● Written instruction
Transcribe each of the following records verbatim, line by line, with no changes.

************

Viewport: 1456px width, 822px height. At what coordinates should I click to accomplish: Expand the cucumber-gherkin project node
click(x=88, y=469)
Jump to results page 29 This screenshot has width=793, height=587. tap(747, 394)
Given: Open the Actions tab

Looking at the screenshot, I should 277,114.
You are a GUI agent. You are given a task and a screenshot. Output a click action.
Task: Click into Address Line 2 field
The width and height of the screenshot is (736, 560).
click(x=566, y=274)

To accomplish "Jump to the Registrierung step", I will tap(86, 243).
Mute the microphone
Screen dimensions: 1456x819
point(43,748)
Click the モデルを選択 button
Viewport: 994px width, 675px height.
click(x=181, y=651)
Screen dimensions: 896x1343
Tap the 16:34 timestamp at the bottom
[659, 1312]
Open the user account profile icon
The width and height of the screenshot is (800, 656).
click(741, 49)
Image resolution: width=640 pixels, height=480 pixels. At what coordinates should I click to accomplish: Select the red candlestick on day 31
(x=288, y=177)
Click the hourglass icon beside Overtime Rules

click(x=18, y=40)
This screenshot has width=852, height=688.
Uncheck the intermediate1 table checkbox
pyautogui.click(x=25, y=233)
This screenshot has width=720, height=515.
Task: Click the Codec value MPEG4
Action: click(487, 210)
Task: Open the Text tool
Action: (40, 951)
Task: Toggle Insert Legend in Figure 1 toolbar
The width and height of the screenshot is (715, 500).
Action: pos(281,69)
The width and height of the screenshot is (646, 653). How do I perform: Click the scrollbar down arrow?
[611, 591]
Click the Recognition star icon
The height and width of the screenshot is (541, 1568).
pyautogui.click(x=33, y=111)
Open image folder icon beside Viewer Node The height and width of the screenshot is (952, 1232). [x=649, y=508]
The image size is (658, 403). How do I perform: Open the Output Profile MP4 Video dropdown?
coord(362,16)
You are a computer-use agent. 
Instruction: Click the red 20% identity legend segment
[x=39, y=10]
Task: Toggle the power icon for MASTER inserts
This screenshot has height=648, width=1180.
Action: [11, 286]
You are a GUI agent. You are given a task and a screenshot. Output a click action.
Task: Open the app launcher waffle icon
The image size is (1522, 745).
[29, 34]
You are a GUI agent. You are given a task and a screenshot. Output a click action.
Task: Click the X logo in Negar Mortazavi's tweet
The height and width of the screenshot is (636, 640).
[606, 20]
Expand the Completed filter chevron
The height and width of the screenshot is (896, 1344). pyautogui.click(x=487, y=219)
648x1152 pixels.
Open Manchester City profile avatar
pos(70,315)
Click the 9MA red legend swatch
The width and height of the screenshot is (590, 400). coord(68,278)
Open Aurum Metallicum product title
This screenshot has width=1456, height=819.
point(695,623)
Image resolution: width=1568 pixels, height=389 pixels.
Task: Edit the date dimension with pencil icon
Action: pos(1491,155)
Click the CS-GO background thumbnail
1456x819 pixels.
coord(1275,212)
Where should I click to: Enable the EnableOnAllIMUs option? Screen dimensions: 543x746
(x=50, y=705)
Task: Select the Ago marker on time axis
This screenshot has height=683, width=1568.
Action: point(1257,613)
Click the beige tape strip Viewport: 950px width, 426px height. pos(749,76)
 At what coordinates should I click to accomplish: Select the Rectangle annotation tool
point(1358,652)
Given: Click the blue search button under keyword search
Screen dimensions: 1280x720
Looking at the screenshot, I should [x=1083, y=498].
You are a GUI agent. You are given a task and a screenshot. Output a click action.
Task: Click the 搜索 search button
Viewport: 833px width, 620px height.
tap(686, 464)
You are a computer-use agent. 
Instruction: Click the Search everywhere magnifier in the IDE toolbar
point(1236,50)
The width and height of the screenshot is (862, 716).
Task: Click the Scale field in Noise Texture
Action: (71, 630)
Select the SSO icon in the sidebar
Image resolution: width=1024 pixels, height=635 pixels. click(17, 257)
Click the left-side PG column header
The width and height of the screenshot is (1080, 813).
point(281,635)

************

● Correct response
Viewport: 1456px width, 822px height. At what coordinates should I click to accomplish: Expand the cucumber-gherkin project node
click(x=88, y=469)
Jump to results page 29 This screenshot has width=793, height=587. tap(747, 394)
Given: Open the Actions tab

Looking at the screenshot, I should 277,114.
You are a GUI agent. You are given a task and a screenshot. Output a click action.
Task: Click into Address Line 2 field
The width and height of the screenshot is (736, 560).
click(x=566, y=274)

To accomplish "Jump to the Registrierung step", I will tap(86, 243).
Mute the microphone
Screen dimensions: 1456x819
point(43,748)
Click the モデルを選択 button
Viewport: 994px width, 675px height.
click(x=181, y=651)
Screen dimensions: 896x1343
Tap the 16:34 timestamp at the bottom
[659, 1312]
Open the user account profile icon
The width and height of the screenshot is (800, 656).
click(741, 49)
Image resolution: width=640 pixels, height=480 pixels. At what coordinates should I click to accomplish: Select the red candlestick on day 31
(x=288, y=177)
Click the hourglass icon beside Overtime Rules

click(x=18, y=40)
This screenshot has width=852, height=688.
Uncheck the intermediate1 table checkbox
pyautogui.click(x=25, y=233)
This screenshot has width=720, height=515.
Task: Click the Codec value MPEG4
Action: click(487, 210)
Task: Open the Text tool
Action: (40, 951)
Task: Toggle Insert Legend in Figure 1 toolbar
The width and height of the screenshot is (715, 500).
Action: pos(281,69)
The width and height of the screenshot is (646, 653). How do I perform: Click the scrollbar down arrow?
[611, 591]
Click the Recognition star icon
The height and width of the screenshot is (541, 1568).
pyautogui.click(x=33, y=111)
Open image folder icon beside Viewer Node The height and width of the screenshot is (952, 1232). [x=649, y=508]
The image size is (658, 403). How do I perform: Open the Output Profile MP4 Video dropdown?
coord(362,16)
You are a computer-use agent. 
Instruction: Click the red 20% identity legend segment
[x=39, y=10]
Task: Toggle the power icon for MASTER inserts
This screenshot has height=648, width=1180.
Action: [11, 286]
You are a GUI agent. You are given a task and a screenshot. Output a click action.
Task: Open the app launcher waffle icon
The image size is (1522, 745).
[29, 34]
You are a GUI agent. You are given a task and a screenshot. Output a click action.
Task: Click the X logo in Negar Mortazavi's tweet
The height and width of the screenshot is (636, 640).
[606, 20]
Expand the Completed filter chevron
The height and width of the screenshot is (896, 1344). pyautogui.click(x=487, y=219)
648x1152 pixels.
Open Manchester City profile avatar
pos(70,315)
Click the 9MA red legend swatch
The width and height of the screenshot is (590, 400). coord(68,278)
Open Aurum Metallicum product title
This screenshot has width=1456, height=819.
point(695,623)
Image resolution: width=1568 pixels, height=389 pixels.
Task: Edit the date dimension with pencil icon
Action: pos(1491,155)
Click the CS-GO background thumbnail
1456x819 pixels.
coord(1275,212)
Where should I click to: Enable the EnableOnAllIMUs option? Screen dimensions: 543x746
(x=50, y=705)
Task: Select the Ago marker on time axis
This screenshot has height=683, width=1568.
Action: point(1257,613)
Click the beige tape strip Viewport: 950px width, 426px height. pos(749,76)
 At what coordinates should I click to accomplish: Select the Rectangle annotation tool
point(1358,652)
Given: Click the blue search button under keyword search
Screen dimensions: 1280x720
Looking at the screenshot, I should [x=1083, y=498].
You are a GUI agent. You are given a task and a screenshot. Output a click action.
Task: Click the 搜索 search button
Viewport: 833px width, 620px height.
tap(686, 464)
You are a computer-use agent. 
Instruction: Click the Search everywhere magnifier in the IDE toolbar
point(1236,50)
The width and height of the screenshot is (862, 716).
Task: Click the Scale field in Noise Texture
Action: (71, 630)
Select the SSO icon in the sidebar
Image resolution: width=1024 pixels, height=635 pixels. click(17, 257)
Click the left-side PG column header
The width and height of the screenshot is (1080, 813).
point(281,635)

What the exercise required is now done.